Он вышел из-за куста вместе с красивой девушкой, которая раньше сидела с ним на лошади. Они явно прятались в кустах; однако сейчас господин де Лионн вел молодую крестьянку за кончики пальцев, точно придворную даму; и так они, улыбаясь согласной улыбкой, приближались к столу и к самому молодому из мужчин, толпой окружавших стол. Этот юноша еще совсем не был искалечен работой, он был статен, как дворянин, хоть и лишен той гибкости, какая дается игрой в мяч и фехтованием, несколько тяжеловесен и медлителен. Его недостатки сказались сразу: когда он набросился на господина де Лионна, тот без труда удержал его, неожиданно обнаружив железную силу. Но при этом не утратил ни грации, ни вкрадчивости манер. Он снял шляпу перед молодым крестьянином, который снова плюхнулся на скамью. Он сказал, что имеет честь доставить ему его невесту, ибо всегда печется о том, чтобы ни у одной женщины не было на дороге неприятных встреч.

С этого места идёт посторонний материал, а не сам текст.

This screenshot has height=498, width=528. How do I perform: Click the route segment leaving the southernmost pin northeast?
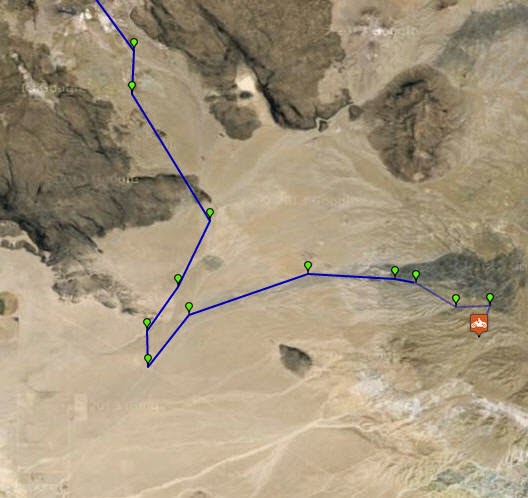[168, 340]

Старики, сидевшие вокруг, одобрительно кивали. Парня, который продолжал злобствовать, господин де Лионн в шутку вызвал на кулачный бой и заранее начал наносить удары в пространство, что представляло неотразимое зрелище, веселое, юное, вполне благонравное. Теперь смеялись все; господин де Лионн воспользовался успехом, чтобы попросту обнять молодого крестьянина, тот не противился. Общественное мнение требовало, чтобы он также ответил объятием, которое заставило себя ждать только вследствие его медлительности.

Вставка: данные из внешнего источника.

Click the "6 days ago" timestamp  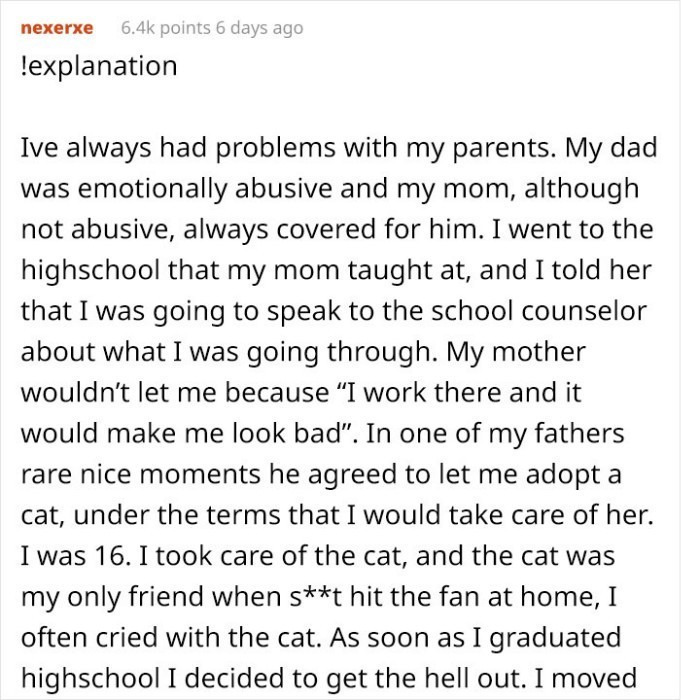pos(256,28)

Генрих сказал своему обер-шталмейстеру:
— Блеклый Лист, и все-таки ты мне милей. Это первый вполне безупречный человек, которого я вижу. И когда я его вижу, мне делается страшно.

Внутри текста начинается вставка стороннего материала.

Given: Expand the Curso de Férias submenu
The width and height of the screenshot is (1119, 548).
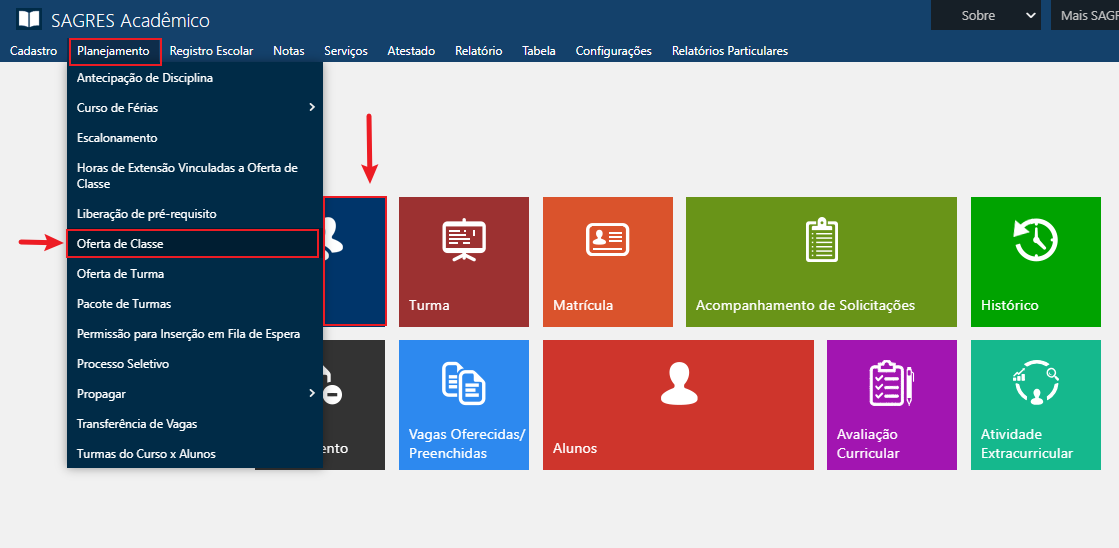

Один крестьянин, уже в летах, вытащил из-под скамьи одеревеневшие ноги. Он встал, чтобы рассмотреть короля. У него у самого были сутулые плечи, узловатые руки, висевшие, как плети, и скорбное лицо шестидесятилетнего человека, который никогда по-настоящему не радовался жизни. Король спросил крестьянина:
— Сколько тебе лет?
— Государь, — ответил крестьянин. — Я тоже спросил у одного из ваших людей, сколько вам лет, годами мы равны.
— И еще в другом мы равны, — сказал король. — Жизнь одинаково не пощадила нас. На наших лицах, на твоем и моем, много написано забот и трудов.
Крестьянин помолчал, прищурившись, потом сказал:
— Это верно.
Он подумал, хотел заговорить, но медлил. Король не торопил его. Глаза у него были широко раскрыты, брови подняты, он ждал.
— Сир! Пойдемте, — предложил крестьянин. — Идти недалеко, только до ручья.
Господину де Бельгарду, который хотел следовать за ними, король жестом приказал остаться; сам он двинулся вперед. Крестьянин подвел его к берегу, здесь вода была гладкая, как зеркало. Король наклонил над ней лицо, оно так и пылало, он охотно погрузил бы его в воду. Между тем оно начало пухнуть, в отражении казалось, что оно распухает на глазах, хотя он понимал, что это обман, что на самом деле болезнь давно исподволь подкрадывалась к нему. У крестьянина был теперь глубокий, проникновенный взгляд. Он заговорил:
— Сир! Скачите немедленно в свой королевский дворец. Ибо вам суждено либо умереть, либо выжить, как будет угодно Господу.
— Для меня и для тебя будет лучше, если я выживу, — сказал Генрих и попытался засмеяться. Лицо не повиновалось ему; из всех впечатлений дня это было самое досадное. В ту же минуту он услышал храп, храп сытого брюха, и это тоже вызвало в нем досаду.